Fusion oncoproteins, proteins formed by chromosome translocations, play a critical role in many cancers, especially those found in children. However, due to their large and disordered structures, they are difficult to target with traditional drug design methods. To tackle this challenge, researchers at Duke University have developed FusOn-pLM, a novel protein language model specifically tailored for fusion oncoproteins.
The new model enhances the current ESM-2 protein language model (pLM) by focusing on key residues related to protein behavior, outperforming the base ESM-2 model and other competing models. FusOn-pLM’s training dataset was meticulously curated, including 41,420 sequences from the FusionPDB database and 4,536 from the FOdb database. This data was subjected to a rigorous clustering process, and the resulting clusters were divided into training, validation, and testing sets.
FusOn-pLM’s performance was evaluated using various benchmarks, including predicting the cellular localization of fusion oncoproteins and their associations with specific cancers. A targeted probabilistic masking strategy was employed during the training process, which particularly focused on amino acids typically involved in protein-protein interactions. This strategy enhanced the model’s ability to recognize the interaction points within the fusion oncoproteins and fine-tuned the advanced ESM-2-650M model.
The FusOn-pLM model’s embeddings were also evaluated and delivered superior performance in predicting the behavior and properties of fusion oncoproteins compared to other models. They excel in predicting fusion oncoproteins’ propensity to form puncta, identifying their localization within the cell, and recognizing intrinsically disordered regions and their physicochemical properties.
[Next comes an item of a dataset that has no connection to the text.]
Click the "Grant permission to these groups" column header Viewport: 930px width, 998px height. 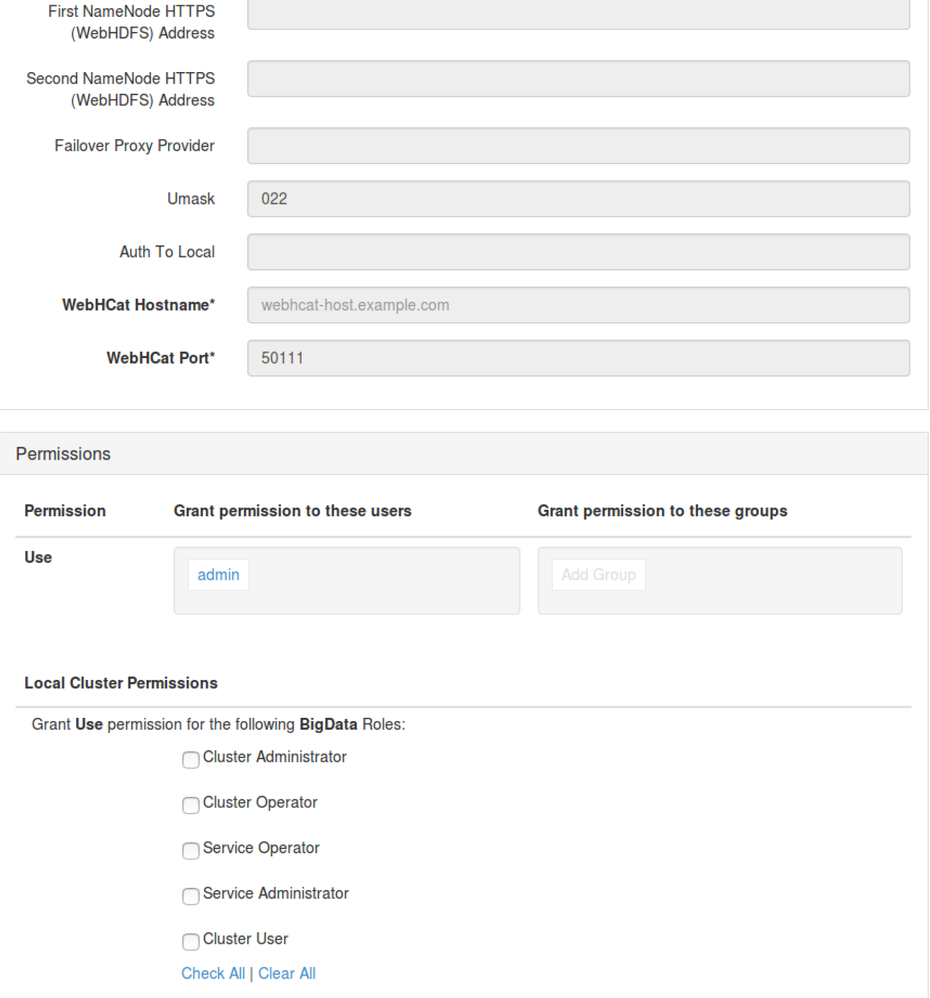click(662, 511)
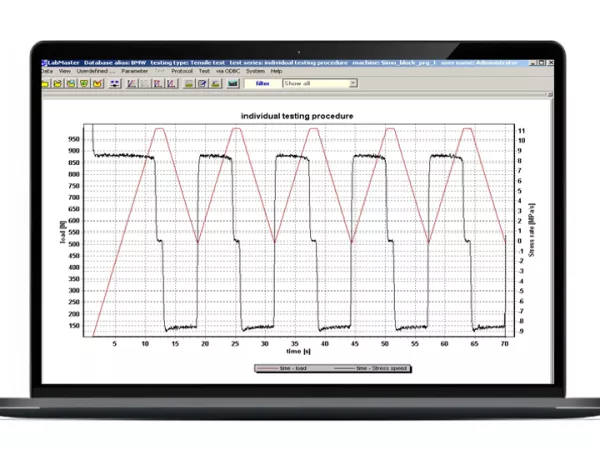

In conclusion, FusOn-pLM represents a significant advancement in the biologics field for treating cancers associated with fusion proteins. Unlike traditional models, FusOn-pLM excels in tasks related to fusion oncoproteins and effectively differentiates these proteins from their individual components. Looking ahead, the researchers hope to use FusOn-pLM to design targeted protein degraders and incorporate post-translational modifications for more accurate therapeutic interventions. The FusOn-pLM model has been made publicly accessible for further research and application.